== The records ==
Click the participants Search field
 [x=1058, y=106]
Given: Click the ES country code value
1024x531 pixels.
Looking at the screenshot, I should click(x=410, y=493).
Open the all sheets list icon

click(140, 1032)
===
▸ **Task requirements**
Replace "Search field" with "search box" throughout the listing above and reproduce it, leaving everything else unchanged.

▸ **Response to this exercise**
Click the participants search box
 [x=1058, y=106]
Given: Click the ES country code value
1024x531 pixels.
Looking at the screenshot, I should click(x=410, y=493).
Open the all sheets list icon

click(140, 1032)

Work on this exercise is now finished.